Dr. Julian Vincent is the director of Biomimetic and Natural Technologies and professor of Biomimetics at the Department of Mechanical Engineering - University of Bath. He is also an associate chief editor since 2003 for the Journal of Bionic Engineering.

View the film (25.4 MB. QuickTime 7 required).

Julian Vincent

above: Julian Vincent with Susana Soares, filmed by Steve Jackman

Julian's current interests are related to how problems in processing are solved in biology in comparison with technology, "at present there is only a 10% overlap between biology and technology in terms of the mechanisms used". In technology 70% involve manipulation of energy and in biology most important is the use and manipulation of information, from DNA to pheromones.

For almost four billion years the process of evolution has steadily invented and refined the mechanisms of the natural world, solving the problems of survival with elegantly efficient and perfectly optimised systems.

Current and recent research projects at the Centre involve the application of biological methods and systems developed by nature to a whole range of engineering design problems. Jumping robots, adaptive fabrics, a problem solving system called TRIZ, partly based in the behaviour of ants and materials based in nature that can provide a new model for scientific advance.

Some of the key issues that rose during the conversation involve:

  • Using fungus to grow an integrated circuit
  • Technological systems vs. biological systems
  • How sustainable are biological systems in comparison to technological ones?

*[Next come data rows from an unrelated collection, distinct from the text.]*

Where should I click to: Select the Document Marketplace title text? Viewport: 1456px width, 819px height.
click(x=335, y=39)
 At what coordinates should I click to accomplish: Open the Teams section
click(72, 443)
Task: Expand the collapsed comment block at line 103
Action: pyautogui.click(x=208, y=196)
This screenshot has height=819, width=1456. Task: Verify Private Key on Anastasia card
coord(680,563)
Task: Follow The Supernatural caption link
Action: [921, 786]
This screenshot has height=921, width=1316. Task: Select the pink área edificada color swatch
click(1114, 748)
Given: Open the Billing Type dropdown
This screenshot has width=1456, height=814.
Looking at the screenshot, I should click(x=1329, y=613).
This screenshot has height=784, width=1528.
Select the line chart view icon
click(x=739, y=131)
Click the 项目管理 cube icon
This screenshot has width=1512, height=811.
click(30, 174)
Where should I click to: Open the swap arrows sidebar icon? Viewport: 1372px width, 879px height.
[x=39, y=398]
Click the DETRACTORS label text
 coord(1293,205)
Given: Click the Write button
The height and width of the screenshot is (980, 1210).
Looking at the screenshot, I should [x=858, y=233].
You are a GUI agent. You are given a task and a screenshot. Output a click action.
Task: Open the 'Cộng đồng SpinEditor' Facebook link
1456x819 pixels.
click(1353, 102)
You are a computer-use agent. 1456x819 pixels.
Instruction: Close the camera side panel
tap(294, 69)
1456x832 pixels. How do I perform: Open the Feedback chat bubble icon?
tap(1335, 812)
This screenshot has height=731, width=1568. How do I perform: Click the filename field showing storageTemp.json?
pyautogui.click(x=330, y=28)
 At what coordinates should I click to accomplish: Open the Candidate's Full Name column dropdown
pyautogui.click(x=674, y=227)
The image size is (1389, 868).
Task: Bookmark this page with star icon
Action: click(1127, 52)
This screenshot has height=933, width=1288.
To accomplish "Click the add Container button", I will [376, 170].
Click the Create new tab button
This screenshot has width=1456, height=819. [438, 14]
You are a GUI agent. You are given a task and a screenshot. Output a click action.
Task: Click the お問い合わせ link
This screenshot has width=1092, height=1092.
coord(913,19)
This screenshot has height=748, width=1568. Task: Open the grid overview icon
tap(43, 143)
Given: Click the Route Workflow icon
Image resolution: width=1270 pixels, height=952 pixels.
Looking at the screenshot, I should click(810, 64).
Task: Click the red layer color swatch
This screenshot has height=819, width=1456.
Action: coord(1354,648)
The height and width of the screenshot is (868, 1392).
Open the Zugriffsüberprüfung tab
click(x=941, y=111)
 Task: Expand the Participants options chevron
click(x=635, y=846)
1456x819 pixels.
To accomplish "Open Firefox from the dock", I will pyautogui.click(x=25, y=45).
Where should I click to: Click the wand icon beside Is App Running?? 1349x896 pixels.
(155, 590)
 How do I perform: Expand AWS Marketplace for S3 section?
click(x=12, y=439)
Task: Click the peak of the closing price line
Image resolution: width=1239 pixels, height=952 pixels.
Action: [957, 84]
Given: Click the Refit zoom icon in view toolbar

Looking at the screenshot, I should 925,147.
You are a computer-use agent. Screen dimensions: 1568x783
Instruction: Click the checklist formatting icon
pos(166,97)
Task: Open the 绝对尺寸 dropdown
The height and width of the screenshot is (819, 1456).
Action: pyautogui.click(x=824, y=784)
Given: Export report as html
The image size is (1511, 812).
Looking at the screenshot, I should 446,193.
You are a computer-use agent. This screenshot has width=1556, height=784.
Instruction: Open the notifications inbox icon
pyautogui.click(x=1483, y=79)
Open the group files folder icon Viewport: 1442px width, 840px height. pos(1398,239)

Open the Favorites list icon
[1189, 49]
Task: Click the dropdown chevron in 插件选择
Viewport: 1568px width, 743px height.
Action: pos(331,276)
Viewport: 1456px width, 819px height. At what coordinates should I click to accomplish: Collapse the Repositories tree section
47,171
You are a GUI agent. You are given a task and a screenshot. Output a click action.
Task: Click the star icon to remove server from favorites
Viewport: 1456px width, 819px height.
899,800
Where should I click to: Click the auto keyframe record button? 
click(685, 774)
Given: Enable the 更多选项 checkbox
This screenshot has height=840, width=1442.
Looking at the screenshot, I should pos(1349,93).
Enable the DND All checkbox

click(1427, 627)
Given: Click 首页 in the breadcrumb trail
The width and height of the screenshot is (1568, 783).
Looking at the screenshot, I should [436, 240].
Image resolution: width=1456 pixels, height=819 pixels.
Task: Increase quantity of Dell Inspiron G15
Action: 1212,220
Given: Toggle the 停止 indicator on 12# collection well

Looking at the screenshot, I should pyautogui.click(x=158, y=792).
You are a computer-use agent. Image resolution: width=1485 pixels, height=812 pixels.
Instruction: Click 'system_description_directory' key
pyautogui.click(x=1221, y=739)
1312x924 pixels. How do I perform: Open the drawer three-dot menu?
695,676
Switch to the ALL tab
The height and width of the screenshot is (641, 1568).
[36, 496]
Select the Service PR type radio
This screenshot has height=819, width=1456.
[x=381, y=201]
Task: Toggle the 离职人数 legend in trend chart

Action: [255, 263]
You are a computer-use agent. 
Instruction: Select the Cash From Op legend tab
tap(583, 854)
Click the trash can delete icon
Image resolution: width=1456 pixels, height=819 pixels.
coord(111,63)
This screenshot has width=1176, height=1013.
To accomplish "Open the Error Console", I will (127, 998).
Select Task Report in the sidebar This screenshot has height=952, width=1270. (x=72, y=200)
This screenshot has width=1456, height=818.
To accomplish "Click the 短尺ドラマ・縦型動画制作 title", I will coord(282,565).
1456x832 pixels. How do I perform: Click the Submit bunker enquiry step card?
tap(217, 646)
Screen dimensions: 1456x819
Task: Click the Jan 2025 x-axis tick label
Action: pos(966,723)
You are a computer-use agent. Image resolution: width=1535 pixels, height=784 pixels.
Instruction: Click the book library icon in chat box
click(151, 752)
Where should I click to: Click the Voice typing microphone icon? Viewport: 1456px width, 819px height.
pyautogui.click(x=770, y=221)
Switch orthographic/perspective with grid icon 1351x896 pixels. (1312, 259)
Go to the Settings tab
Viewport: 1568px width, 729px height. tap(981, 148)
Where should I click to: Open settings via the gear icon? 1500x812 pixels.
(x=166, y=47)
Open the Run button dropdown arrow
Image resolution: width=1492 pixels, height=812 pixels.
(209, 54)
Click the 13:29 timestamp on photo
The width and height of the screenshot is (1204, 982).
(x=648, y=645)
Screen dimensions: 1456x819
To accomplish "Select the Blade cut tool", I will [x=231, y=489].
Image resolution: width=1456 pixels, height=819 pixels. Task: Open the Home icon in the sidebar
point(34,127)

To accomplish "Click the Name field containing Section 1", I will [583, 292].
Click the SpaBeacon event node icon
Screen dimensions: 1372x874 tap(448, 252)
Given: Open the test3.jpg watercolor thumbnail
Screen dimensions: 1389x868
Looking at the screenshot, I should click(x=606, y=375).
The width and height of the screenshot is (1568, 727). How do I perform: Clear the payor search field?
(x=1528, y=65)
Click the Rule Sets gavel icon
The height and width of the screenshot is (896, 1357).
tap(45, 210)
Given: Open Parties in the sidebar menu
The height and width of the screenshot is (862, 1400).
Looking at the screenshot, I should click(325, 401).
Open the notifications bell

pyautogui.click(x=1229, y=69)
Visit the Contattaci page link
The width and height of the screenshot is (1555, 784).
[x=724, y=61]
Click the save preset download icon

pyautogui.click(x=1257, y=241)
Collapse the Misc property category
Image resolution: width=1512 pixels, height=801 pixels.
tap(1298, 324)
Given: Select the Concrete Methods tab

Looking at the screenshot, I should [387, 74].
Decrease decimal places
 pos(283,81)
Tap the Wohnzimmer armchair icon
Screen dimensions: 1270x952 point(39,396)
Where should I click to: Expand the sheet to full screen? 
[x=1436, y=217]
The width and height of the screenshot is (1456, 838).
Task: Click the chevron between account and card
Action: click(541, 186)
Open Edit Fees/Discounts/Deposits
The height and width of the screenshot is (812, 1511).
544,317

Julian says that "in technological systems we are outside and we are making, you destroy the existing information" and building upon that "which requires huge amounts of energy"..."in a biological system you start with the built in information and develop further" making it more sustainable.

Other topics in the conversation include:

  • Ecologies of invasion vs. ecologies of resources
  • Are we (humans) an ecology of invasion, are we getting to a limit of energy consumption and resources?
  • Do we need to start to think in the way biology thinks and considering what is going to happen next?